Stocks bounced on Monday as investors snapped up beaten-down shares such as banks after the Dow Jones Industrial Average notched eight straight losing weeks.
The blue chip index jumped 618.34 points, or nearly 2%, to 31,880.24. The S&P 500 advanced about 1.9% to 3,973.75, cutting its losses after falling into bear market territory at one point on Friday, down more than 20% from its record. The Nasdaq Composite rose 1.6% to 11,535.27.
It remains to be seen how long the three indexes can hold these levels, analysts said. Investors have been here before, welcoming small relief rallies during this year’s turmoil but wondering when the rebound will be strong enough to reverse the months-long downtrend.
“This impulse has failed multiple times over the past several weeks,” Ross Mayfield, investment strategy analyst at Baird, told CNBC. “The bar is higher now for sustained positive performance given all of the well-known headwinds” — like slowing growth, elevated valuations, rising rates and recession fears.
“With so many stocks down significantly year to date, it won’t be surprising to see a brief reprieve in U.S. markets today,” said Wayne Wicker, chief investment officer at MissionSquare Retirement. “However, with the given challenges related to inflation, rising interest rates and geopolitical events as we come into the summer months, investors should expect continued volatility in the near term.”
JPMorgan rose 6.2% after the bank said it expects to reach key return targets sooner than planned, thanks to rising rates giving its lending business a boost. Citi also got a 6% boost, as the benchmark 10-year Treasury yield rebounded from last week. Wells Fargo and Bank of America each added more than 5%.
Ross Stores and TJX were also in the top gainers Monday, up roughly 9.6% and 4.2%, respectively, coming off a busy few days of earnings for retailers. Others in the sector, including Costco, Dollar General, Nordstrom and Macy’s, are scheduled to report their results this week. That’ll be a key focal point for investors, who are eager to see if high-level demand remains robust and whether some of last week’s weakness was company-specific, Mayfield said.
Shares of VMWare jumped more than 24.9% after Bloomberg News and Reuters reported that chipmaker Broadcom is in talks to acquire the cloud services company, citing sources. Broadcom shares fell 3.1%.
Electronic Arts shares rose 2.3% following a report that the video game maker is actively seeking a sale or merger.
Sentiment appeared to have gotten a boost after President Joe Biden said he was considering reducing tariffs on some products imported from China. “I am considering it,” Biden said. “We did not impose any of those tariffs. They were imposed by the last administration and they’re under consideration.”
Investors have been looking for signs of a bottom as the market 2022 sell-off in stocks approaches its sixth month. Oppenheimer’s chief investment strategist, John Stoltzfus, noted that nasty sell-offs aren’t uncommon in times of Federal Reserve tightening, and that the market appears “way over sold” with big declines hitting even stocks with strong cash flow and profitability.

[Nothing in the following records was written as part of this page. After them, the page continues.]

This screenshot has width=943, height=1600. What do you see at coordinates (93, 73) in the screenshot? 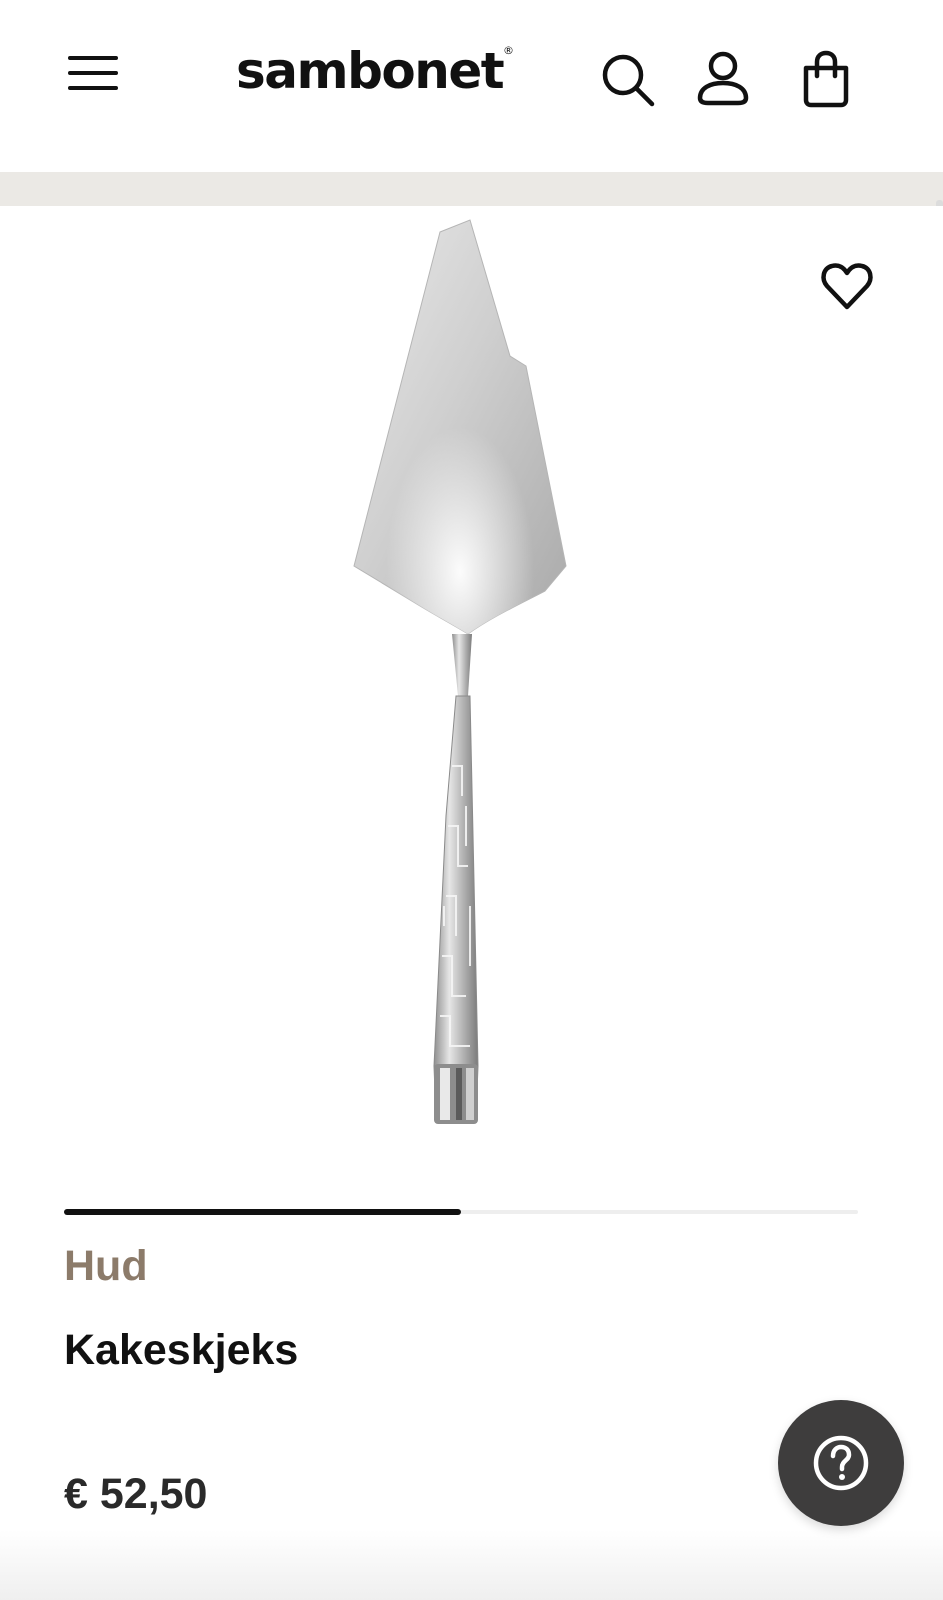
I see `hamburger-menu-icon` at bounding box center [93, 73].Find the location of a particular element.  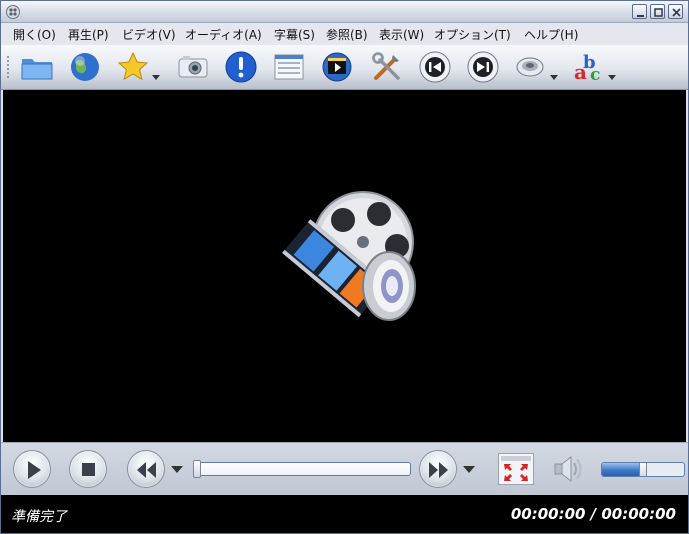

close-button is located at coordinates (676, 12).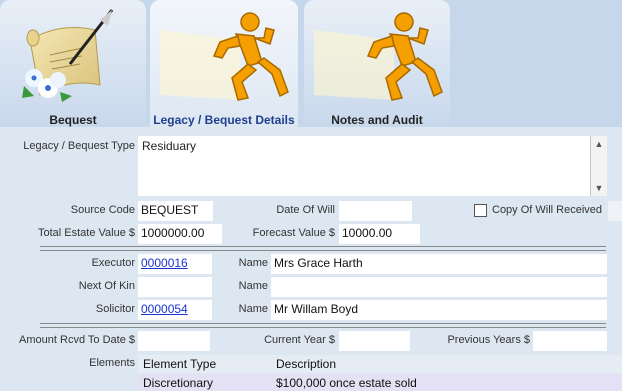 This screenshot has width=622, height=391. Describe the element at coordinates (439, 310) in the screenshot. I see `solicitor-name-field: Mr Willam Boyd` at that location.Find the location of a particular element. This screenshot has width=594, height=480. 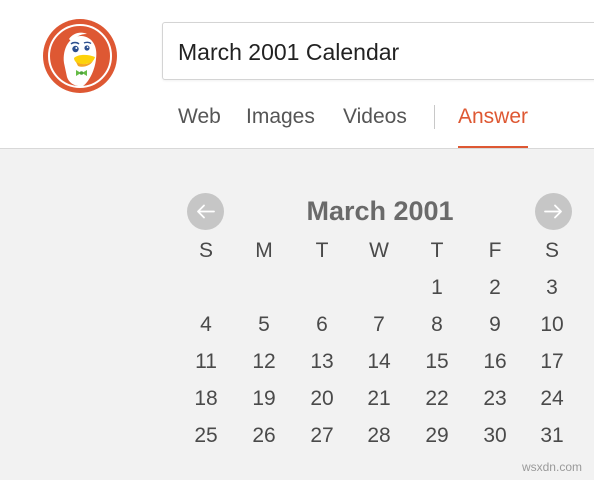

calendar-day: 12 is located at coordinates (264, 362).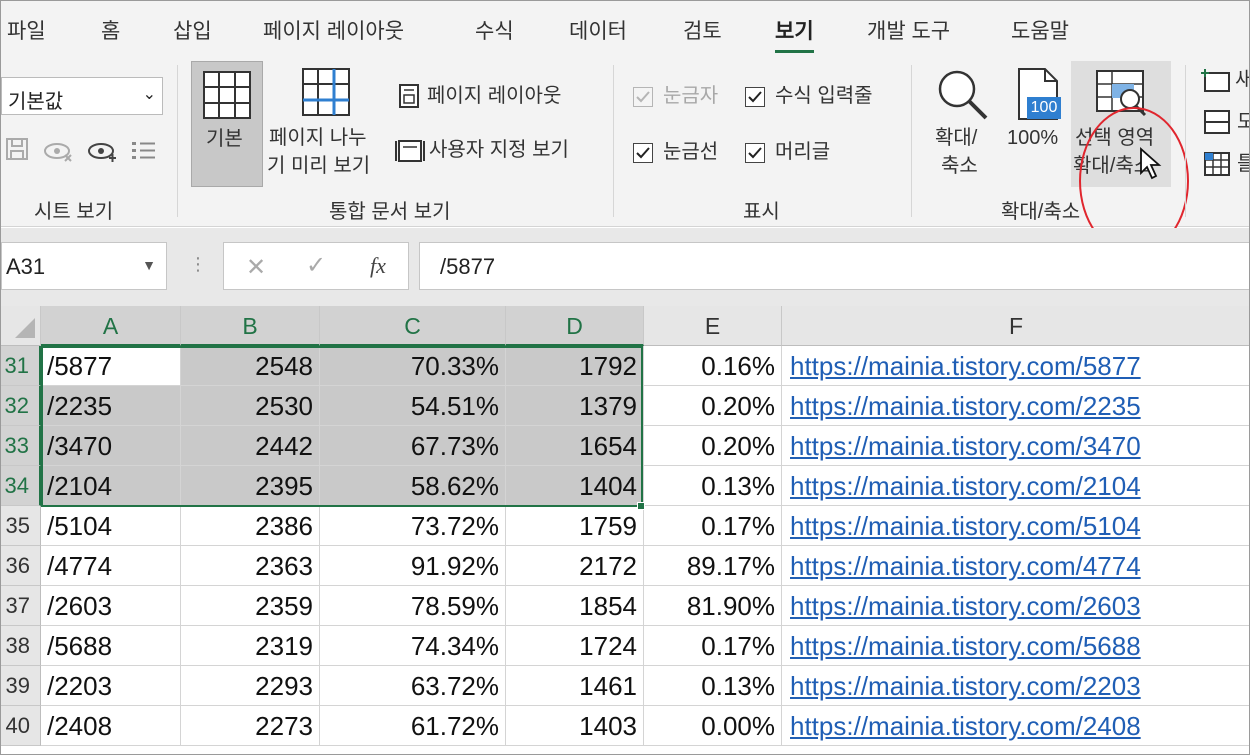 The image size is (1250, 755). What do you see at coordinates (1016, 366) in the screenshot?
I see `hyperlink-cell: https://mainia.tistory.com/5877` at bounding box center [1016, 366].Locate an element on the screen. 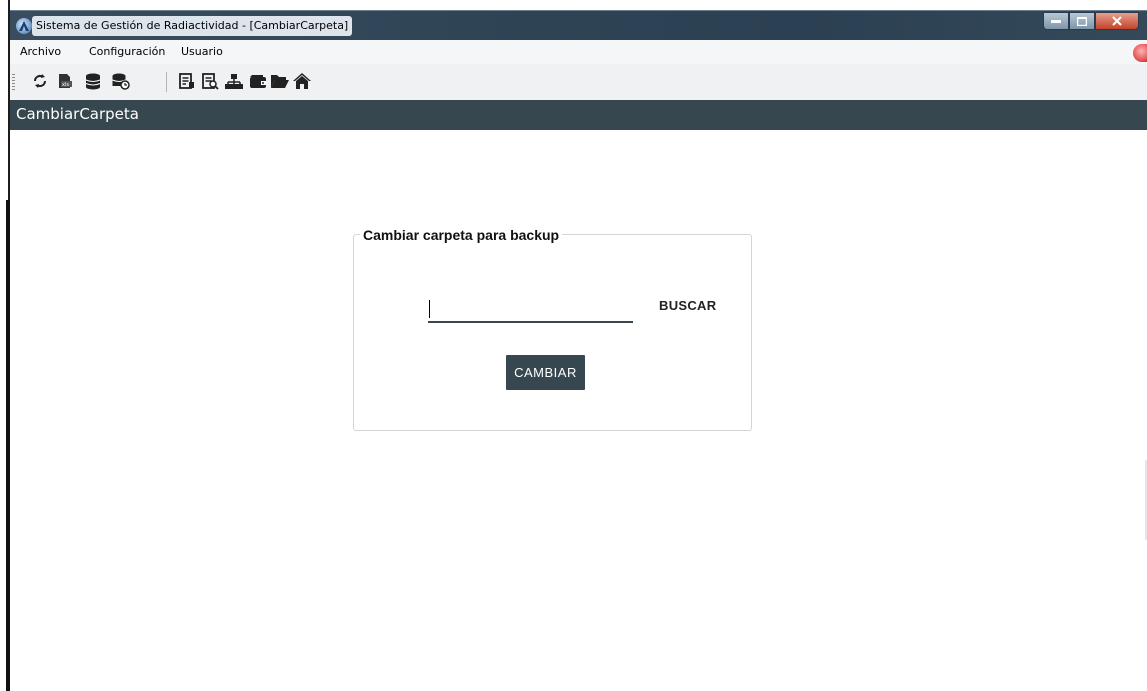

“We remain positive on equities favoring cyclicals over defensives and profitable technology companies whose services and products are deeply embedded in the lives of both business and the consumer,” he said in a note Monday. “We look for the economy and the markets… to ‘work their way out of the woods’ from a period of high anxiety and crisis.”
The S&P 500 currently sits 17.5% off its record high, while the Dow is down 13.7%. The Nasdaq is already deep in bear market territory, down 28.8% from its high.

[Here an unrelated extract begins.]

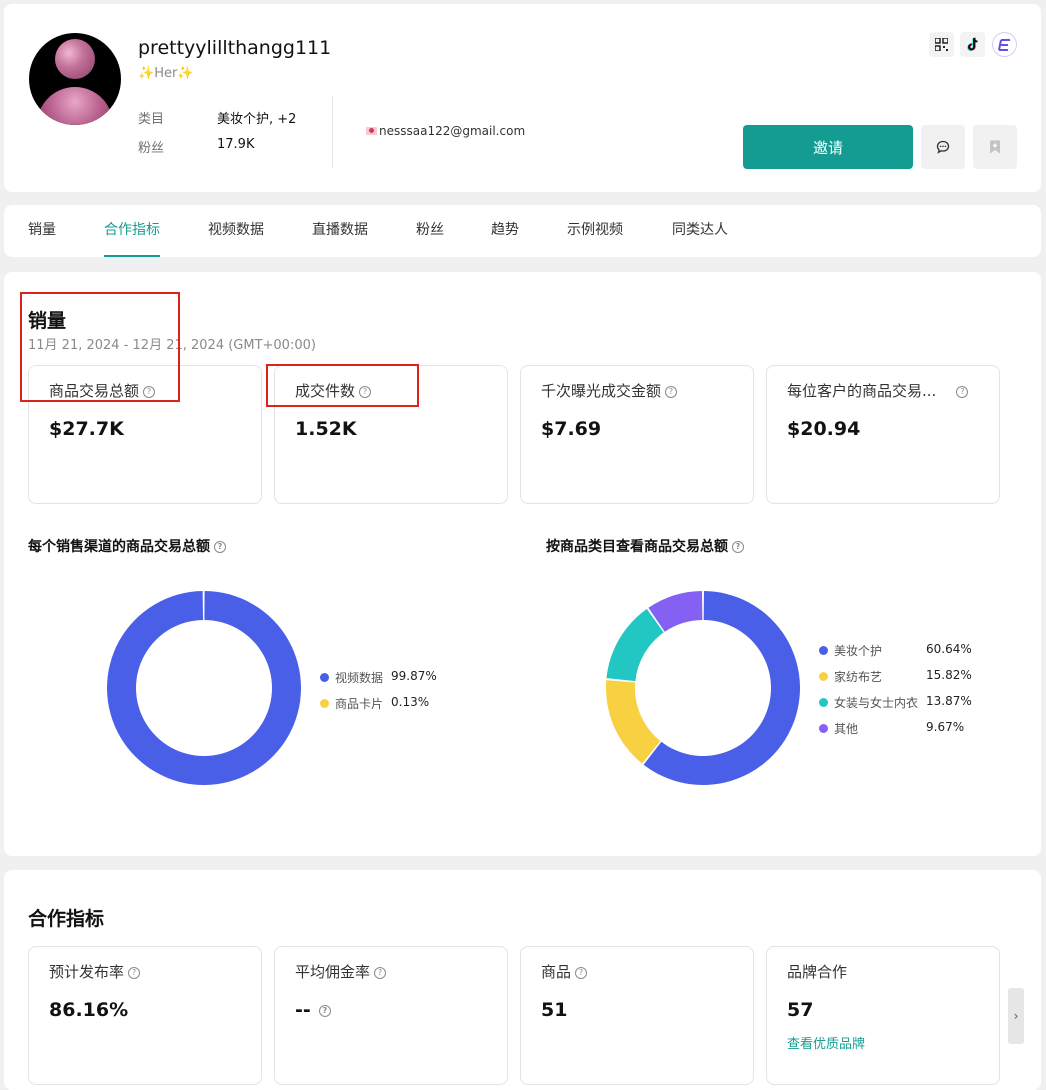 The width and height of the screenshot is (1046, 1090). What do you see at coordinates (818, 972) in the screenshot?
I see `metric-label: 品牌合作` at bounding box center [818, 972].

The end of last Friday’s session marked the Dow’s first eight-week losing streak since 1923. The S&P 500 also capped seven consecutive weeks of losses, its worst since 2001.
The Nasdaq saw its seventh negative week in a row for the first time since March 2001. The tech-heavy index also saw its lowest intraday level since November 2020 on Friday.
“Investors are trying to come to grips with what exactly is happening and always try to guess what the outcome is,” said Susan Schmidt of Aviva Investors. Investors and the market hate uncertainty “and this is a period where they don’t have any clear indication on what’s going to happen with this push-pull between inflation and the economy.”
In addition to this week’s retail earnings, investors are looking ahead to Zoom Video, which is set to report results Monday after the close. Nvidia results are also on deck this week.